_Exercise requirements_: Reply with one number: the count of lines in the data that hold the string "computer".

_Data section_:
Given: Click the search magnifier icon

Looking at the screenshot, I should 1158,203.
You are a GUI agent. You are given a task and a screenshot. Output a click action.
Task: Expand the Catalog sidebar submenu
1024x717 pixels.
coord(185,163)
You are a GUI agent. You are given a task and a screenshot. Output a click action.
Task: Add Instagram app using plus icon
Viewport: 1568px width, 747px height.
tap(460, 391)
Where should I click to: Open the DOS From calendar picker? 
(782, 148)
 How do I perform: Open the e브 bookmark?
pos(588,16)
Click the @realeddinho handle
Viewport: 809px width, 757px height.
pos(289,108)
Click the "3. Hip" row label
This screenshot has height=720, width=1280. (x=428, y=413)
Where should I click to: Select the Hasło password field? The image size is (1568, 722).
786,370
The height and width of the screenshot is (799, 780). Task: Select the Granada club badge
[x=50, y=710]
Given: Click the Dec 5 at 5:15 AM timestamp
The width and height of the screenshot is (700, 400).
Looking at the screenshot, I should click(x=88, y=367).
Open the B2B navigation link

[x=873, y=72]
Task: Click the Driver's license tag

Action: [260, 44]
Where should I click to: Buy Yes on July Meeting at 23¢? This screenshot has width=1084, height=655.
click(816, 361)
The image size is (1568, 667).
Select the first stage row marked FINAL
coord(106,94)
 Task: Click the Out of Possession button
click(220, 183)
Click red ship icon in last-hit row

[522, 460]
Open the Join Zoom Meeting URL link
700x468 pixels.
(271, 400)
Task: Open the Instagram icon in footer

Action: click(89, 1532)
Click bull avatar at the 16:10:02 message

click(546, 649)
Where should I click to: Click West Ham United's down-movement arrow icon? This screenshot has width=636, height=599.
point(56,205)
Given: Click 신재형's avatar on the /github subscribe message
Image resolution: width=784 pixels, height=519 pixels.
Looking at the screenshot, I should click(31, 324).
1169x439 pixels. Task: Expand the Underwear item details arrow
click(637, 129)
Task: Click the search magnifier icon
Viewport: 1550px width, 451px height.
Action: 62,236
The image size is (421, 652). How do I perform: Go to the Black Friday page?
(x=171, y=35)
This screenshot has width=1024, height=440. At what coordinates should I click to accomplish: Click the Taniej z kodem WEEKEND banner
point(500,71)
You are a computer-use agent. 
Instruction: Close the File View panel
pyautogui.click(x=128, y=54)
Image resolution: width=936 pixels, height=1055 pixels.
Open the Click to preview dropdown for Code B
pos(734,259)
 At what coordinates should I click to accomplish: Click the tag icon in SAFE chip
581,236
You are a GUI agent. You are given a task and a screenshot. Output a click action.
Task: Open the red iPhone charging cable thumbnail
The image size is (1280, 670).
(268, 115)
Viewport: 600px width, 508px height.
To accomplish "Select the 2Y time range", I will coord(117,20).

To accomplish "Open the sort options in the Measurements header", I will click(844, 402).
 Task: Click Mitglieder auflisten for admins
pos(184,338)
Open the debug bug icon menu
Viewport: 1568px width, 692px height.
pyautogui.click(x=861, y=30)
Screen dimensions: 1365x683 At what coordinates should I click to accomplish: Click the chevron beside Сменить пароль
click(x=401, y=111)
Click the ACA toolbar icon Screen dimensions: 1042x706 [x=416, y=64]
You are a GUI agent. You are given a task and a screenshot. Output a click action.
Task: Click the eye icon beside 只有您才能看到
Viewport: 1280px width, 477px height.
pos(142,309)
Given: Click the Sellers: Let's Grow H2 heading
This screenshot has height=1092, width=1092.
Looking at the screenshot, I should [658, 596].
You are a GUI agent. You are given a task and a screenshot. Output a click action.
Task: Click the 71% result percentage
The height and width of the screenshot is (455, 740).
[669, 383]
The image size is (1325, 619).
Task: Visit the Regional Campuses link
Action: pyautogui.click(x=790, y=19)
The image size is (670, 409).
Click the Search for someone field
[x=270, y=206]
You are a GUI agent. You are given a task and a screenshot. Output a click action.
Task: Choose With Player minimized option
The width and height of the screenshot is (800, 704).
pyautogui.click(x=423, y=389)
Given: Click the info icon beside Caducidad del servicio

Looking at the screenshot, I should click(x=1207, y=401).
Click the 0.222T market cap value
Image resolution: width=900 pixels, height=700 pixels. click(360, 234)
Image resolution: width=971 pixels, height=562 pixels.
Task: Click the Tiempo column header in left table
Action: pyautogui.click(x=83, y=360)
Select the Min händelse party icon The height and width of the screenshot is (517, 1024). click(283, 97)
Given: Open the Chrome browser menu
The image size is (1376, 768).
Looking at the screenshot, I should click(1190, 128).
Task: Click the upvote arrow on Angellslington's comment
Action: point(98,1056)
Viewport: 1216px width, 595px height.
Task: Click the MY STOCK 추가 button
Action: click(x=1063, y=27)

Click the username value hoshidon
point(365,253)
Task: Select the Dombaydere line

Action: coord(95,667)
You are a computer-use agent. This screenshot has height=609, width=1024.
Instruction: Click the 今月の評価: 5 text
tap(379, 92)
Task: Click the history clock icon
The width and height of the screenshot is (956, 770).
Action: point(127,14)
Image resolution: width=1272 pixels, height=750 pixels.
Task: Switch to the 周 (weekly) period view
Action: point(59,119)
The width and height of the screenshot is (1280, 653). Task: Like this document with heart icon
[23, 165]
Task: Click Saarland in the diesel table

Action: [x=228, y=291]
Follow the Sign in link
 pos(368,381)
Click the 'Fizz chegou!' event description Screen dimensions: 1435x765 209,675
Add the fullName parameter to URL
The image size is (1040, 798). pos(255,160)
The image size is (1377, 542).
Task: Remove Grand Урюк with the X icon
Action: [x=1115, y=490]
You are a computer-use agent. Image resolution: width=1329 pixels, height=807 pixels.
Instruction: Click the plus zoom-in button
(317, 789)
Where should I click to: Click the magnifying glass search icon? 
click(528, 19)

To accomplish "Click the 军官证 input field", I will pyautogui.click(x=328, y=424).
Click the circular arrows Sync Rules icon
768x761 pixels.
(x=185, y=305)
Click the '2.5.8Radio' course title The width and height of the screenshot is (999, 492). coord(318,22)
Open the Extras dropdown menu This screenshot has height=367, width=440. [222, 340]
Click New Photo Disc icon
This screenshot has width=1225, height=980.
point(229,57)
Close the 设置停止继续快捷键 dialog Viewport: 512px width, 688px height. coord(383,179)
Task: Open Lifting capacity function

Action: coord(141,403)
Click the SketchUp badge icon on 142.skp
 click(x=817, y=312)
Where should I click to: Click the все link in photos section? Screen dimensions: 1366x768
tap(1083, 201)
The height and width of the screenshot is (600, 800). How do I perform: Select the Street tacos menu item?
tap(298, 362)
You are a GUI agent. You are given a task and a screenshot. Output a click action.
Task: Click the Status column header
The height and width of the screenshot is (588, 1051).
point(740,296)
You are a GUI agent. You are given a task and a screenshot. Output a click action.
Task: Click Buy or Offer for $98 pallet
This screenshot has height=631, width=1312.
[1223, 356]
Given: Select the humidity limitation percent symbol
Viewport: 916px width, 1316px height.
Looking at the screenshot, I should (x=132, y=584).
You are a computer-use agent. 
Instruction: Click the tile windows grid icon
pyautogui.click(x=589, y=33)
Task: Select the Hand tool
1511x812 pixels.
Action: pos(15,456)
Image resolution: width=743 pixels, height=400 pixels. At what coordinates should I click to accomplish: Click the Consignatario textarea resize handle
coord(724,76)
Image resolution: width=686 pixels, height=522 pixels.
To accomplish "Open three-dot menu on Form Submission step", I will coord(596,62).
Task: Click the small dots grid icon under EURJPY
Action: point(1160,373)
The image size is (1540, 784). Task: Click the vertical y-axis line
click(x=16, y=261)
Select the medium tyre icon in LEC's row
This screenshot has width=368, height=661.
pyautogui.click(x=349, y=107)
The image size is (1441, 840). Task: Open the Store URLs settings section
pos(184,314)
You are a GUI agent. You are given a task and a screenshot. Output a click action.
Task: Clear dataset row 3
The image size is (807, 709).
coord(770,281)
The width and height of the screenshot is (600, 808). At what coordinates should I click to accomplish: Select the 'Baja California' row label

_Answer box_: 4